Longest Common Prefix (opens in a new tab) Medium

Problem

Write a function to find the longest common prefix string amongst an array of strings. If there is no common prefix, return an empty string "".

Example

Input: strs = ["flower", "flow", "flight"]

Output: "fl"

Summary

To solve this problem, we can iterate through the characters of the first string and compare them with the characters at the same position in the other strings. If there's a mismatch or we reach the end of any string, we can return the common prefix found so far. If there's no common prefix, we return an empty string.

Solution

In TypeScript

function longestCommonPrefix(strs: string[]): string {
  if (strs.length === 0) {
    return "";
  }
 
  for (let i = 0; i < strs[0].length; i++) {
    const currentChar = strs[0][i];
    for (let j = 1; j < strs.length; j++) {
      if (i >= strs[j].length || strs[j][i] !== currentChar) {
        return strs[0].slice(0, i);
      }
    }
  }
 
  return strs[0];
}

In Python

def longestCommonPrefix(self, strs: List[str]) -> str:
	if len(strs) == 0:
		return ""
 
	for i in range(len(strs[0])):
		currentChar = strs[0][i]
		for j in range(1, len(strs)):
			if i >= len(strs[j]) or strs[j][i] != currentChar:
				return strs[0][:i]
 
	return strs[0]

Step-by-step explanation

First, we check if the input array is empty. If it is, we return an empty string, as there can't be a common prefix among zero strings.

if (strs.length === 0) {
	return "";
}

We then start iterating through the characters of the first string in the array (strs[0]).
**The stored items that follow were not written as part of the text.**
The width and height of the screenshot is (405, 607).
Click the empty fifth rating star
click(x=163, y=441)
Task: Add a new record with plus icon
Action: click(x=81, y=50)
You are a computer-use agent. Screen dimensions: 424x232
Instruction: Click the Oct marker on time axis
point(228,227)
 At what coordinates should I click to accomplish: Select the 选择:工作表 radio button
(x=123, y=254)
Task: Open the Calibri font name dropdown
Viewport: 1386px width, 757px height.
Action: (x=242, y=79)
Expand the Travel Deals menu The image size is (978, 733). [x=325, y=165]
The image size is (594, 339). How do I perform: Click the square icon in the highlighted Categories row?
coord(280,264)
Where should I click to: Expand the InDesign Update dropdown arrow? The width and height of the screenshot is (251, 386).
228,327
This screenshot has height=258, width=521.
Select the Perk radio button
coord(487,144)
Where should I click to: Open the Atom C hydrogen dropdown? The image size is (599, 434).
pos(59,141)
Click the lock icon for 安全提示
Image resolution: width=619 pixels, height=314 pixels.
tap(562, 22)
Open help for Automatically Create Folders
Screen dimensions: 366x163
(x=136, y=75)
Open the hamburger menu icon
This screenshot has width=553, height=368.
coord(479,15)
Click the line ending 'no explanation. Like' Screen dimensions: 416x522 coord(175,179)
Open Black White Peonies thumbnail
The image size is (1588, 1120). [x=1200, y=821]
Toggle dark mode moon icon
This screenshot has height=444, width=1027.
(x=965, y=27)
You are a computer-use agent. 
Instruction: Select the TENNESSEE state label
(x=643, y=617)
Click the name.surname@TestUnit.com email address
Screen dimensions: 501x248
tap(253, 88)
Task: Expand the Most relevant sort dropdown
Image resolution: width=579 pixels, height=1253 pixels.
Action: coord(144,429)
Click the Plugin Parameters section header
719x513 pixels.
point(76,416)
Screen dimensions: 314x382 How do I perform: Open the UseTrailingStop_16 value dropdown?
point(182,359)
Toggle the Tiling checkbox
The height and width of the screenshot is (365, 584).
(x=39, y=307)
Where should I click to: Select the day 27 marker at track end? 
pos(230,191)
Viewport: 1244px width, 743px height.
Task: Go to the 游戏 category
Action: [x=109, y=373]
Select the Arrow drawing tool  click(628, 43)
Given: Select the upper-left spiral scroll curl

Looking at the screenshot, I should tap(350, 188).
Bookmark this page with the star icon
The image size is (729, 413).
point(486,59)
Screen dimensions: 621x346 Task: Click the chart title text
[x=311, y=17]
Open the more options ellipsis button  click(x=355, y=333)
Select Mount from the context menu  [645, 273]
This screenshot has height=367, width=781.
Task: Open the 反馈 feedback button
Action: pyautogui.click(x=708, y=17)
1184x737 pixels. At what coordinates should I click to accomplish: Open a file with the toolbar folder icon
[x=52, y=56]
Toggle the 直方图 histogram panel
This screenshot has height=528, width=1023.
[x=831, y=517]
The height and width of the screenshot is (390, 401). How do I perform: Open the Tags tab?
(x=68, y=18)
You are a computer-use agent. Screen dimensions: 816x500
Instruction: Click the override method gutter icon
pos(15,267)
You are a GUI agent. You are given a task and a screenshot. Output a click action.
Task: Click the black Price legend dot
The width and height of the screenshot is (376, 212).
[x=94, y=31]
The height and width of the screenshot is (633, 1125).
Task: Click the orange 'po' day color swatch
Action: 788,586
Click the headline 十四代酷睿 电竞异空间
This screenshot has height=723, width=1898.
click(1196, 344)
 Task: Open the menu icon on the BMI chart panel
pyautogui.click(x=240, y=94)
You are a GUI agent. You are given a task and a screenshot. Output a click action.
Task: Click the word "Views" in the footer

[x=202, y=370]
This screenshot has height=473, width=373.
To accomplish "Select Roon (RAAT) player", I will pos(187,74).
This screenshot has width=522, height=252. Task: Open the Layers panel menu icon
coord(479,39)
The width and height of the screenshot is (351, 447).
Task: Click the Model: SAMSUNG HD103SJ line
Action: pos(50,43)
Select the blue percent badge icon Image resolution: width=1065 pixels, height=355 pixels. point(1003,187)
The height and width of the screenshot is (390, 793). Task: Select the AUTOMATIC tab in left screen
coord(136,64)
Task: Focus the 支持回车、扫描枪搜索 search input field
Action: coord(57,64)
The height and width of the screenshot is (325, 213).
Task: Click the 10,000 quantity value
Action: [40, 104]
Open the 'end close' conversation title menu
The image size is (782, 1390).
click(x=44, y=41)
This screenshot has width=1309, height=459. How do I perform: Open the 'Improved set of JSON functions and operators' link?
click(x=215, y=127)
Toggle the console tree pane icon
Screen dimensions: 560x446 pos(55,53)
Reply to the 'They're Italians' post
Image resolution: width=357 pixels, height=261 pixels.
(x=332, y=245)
We use variable i to keep track of the character index.

for (let i = 0; i < strs[0].length; i++) {
	// ...
}

Inside the loop, we store the character at position i of the first string in the variable currentChar.

const currentChar = strs[0][i];

Now, we start iterating through the rest of the strings in the array, starting from index 1. We use variable j to keep track of the string index.

for (let j = 1; j < strs.length; j++) {
	// ...
}

Inside the inner loop, we check if the index i is greater than or equal to the length of the current string strs[j] or if the character at position i of the current string strs[j] is not equal to currentChar. If either of these conditions is true, it means there's no common prefix beyond this point, so we return the common prefix found so far by slicing the first string up to (but not including) index i.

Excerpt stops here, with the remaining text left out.